BEGIN
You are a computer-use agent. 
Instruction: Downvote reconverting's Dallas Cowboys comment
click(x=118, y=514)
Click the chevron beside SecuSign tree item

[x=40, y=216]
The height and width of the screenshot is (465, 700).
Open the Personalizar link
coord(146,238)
END
BEGIN
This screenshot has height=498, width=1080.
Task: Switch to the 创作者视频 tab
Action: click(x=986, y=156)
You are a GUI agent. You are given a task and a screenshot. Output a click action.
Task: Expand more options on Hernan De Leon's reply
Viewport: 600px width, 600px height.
END
◆ **What you will do**
For this exercise, repeat exactly the lines of the data above from the one with "Task: Expand more" down to the one with "Viewport: 600px width, 600px height.", both end lines included.

◆ **Exercise output**
Task: Expand more options on Hernan De Leon's reply
Viewport: 600px width, 600px height.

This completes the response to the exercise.